Was Berger letztendlich zu seinen Mordtaten trieb, lässt sich nicht mit Sicherheit sagen. Dass der Hintergrund seiner Taten ausschließlich in seiner psychischen Erkrankung liegt, dafür gibt es keine Belege. Die in den Medien kolportierte Erklärung, Berger habe einen Hass auf Polizisten entwickelt, weil seine Freundin ihn mit einem Polizisten betrogen hatte, ist nicht durch Fakten gestützt. Ebenso wenig gibt es aber Belege, dass Berger seine Taten im Vorfeld plante und als politische Morde verstanden wissen wollte.

Für die Ermittler war der Fall Berger schnell gelöst. „Der Tod schließt die Akten“, meinte der verantwortliche Staatsanwalt Heiko Artkämper dazu. Und Mordkommissions-Leiter Schenk bilanzierte: „Wir haben nachweisen können, dass Berger derjenige war, der die Kollegen erschossen hat, dass er als Täter in Frage kam und sich selber gerichtet hat. “ Auch das Motiv hätten sie „einigermaßen“ herausgearbeitet. Es könne „unter anderem“ in seiner Erkrankung oder in einer „Kurzschlussreaktion“ liegen.

War Berger ein Informant?

In der Neonazi-Szene kursiert seit Jahren das Gerücht, dass Berger ein V-Mann gewesen sein soll. Belege für diese Behauptung fand auch der PUA nicht. Der Zeuge Schenk sagte dazu: „Also ich weiß nicht. Es war gerüchteweise, dass er Spitzel sein sollte. Ich habe das nicht herausbekommen.“ Auch die ehemalige Freundin wusste nichts darüber.

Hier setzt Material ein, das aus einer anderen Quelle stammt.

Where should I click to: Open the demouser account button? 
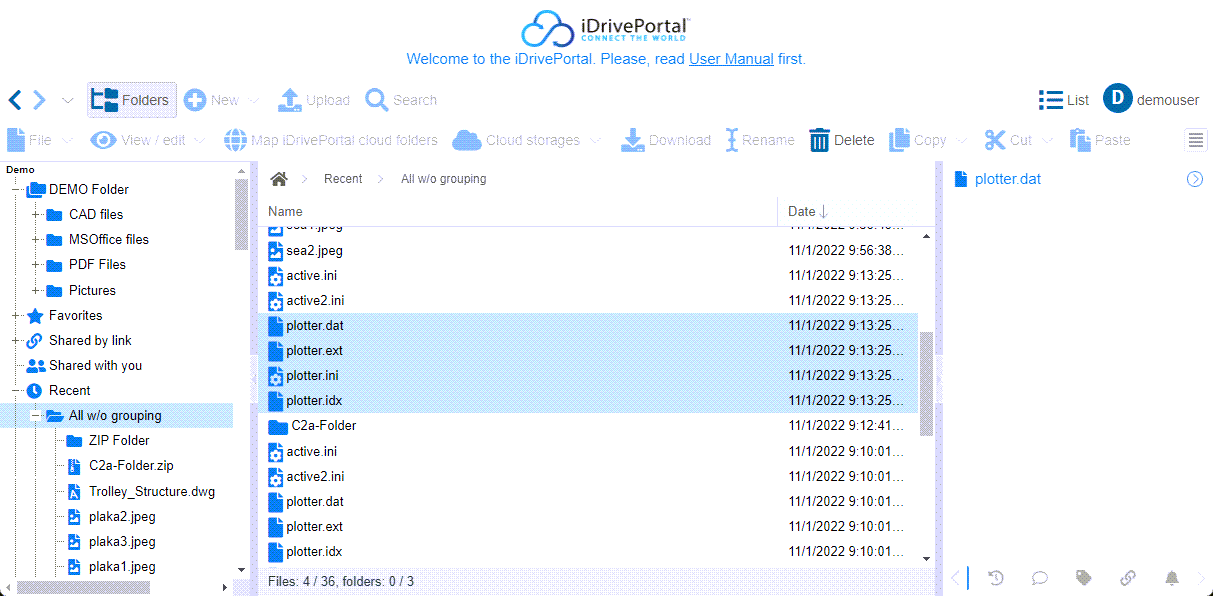tap(1151, 99)
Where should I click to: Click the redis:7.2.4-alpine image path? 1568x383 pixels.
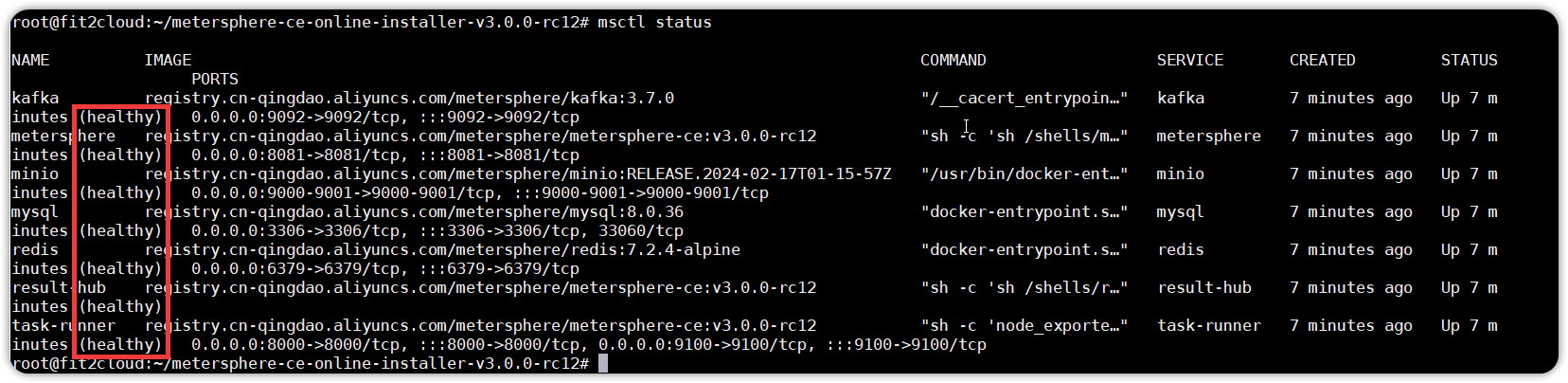(x=442, y=249)
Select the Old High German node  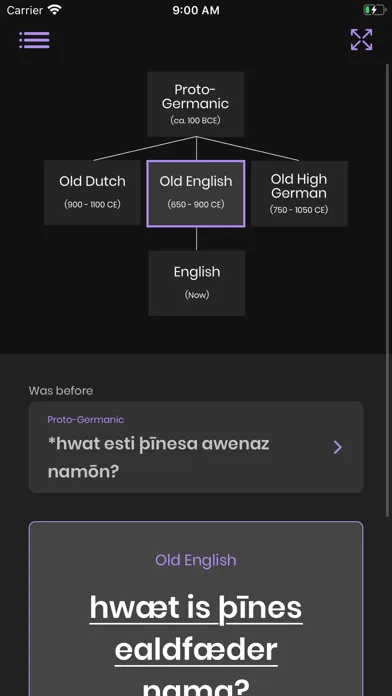click(x=299, y=194)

Sollte Berger als Zuträger der Polizei gearbeitet haben, dann ergibt das Verhalten des Staatsschutzes einen Sinn: dann hätte nicht bekannt werden dürfen, dass Polizist_innen von einem Informanten getötet wurden, folglich wäre es angezeigt gewesen, in Bezug auf die Person Berger bloß keinen Staub aufzuwirbeln.

Aber da es weder Belege noch überzeugende Indizien für eine V-Mann-Tätigkeit gibt, bleibt als Fazit vorerst festzuhalten, dass der Staatsschutz selbst im Angesicht von drei toten Kolleg_innen die Gefahr bewaffneter Neonazis in Dortmund ignorierte.